◆ SOURCE EXTRACT:
::::::
25  Scenario Generation

Authors

Alec Loudenback

Yun-Tien Lee

“Scenarios are the rehearsal of possible futures. They are not predictions, but pathways that help us prepare for the unknown.” — Peter Schwartz

25.1 Chapter Overview

How to generate synthetic data for your model using sub-models, with applications to economic scenario generation and portfolio composition.

25.2 Common Use Cases of Scenario Generators

Scenario generators are widely used in risk management, investment analysis, and regulatory compliance to model potential future outcomes. For forecasting under the real-world (physical) measure P, use real-world (RW) scenarios. For valuation and hedging, use risk‑neutral (RN) scenarios under the martingale measure Q (e.g., with drift adjusted to the short rate minus dividends for equities and to fit the initial curve for interest rates).
::::::
◆ STORED DATA:

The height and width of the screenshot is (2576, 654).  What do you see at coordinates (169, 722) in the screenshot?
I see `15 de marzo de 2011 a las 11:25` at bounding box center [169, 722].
::::::
◆ WHAT TO DO:
Please answer from the scenario generation chapter:
1. Who are the chapter's authors?
2. Whose words open the chapter as a quotation?
3. Which scenarios does the chapter recommend for valuation and hedging?
Ignore the listing; it isn't used here.

◆ WRITTEN ANSWER:
1. Alec Loudenback and Yun-Tien Lee
2. Peter Schwartz
3. Risk-neutral (RN) scenarios under the martingale measure Q